— start of MATERIAL FOR THIS EXERCISE —

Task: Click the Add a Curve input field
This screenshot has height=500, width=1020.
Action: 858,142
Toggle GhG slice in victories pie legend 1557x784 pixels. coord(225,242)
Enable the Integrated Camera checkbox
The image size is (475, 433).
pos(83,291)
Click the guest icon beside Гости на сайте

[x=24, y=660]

— end of MATERIAL FOR THIS EXERCISE —

[YOUR OBJECTIVE]
Rewrite all of the records above, substituting "text box" for "input field" and leaving everything else unchanged.

[TASK SOLUTION]
Task: Click the Add a Curve text box
This screenshot has height=500, width=1020.
Action: 858,142
Toggle GhG slice in victories pie legend 1557x784 pixels. coord(225,242)
Enable the Integrated Camera checkbox
The image size is (475, 433).
pos(83,291)
Click the guest icon beside Гости на сайте

[x=24, y=660]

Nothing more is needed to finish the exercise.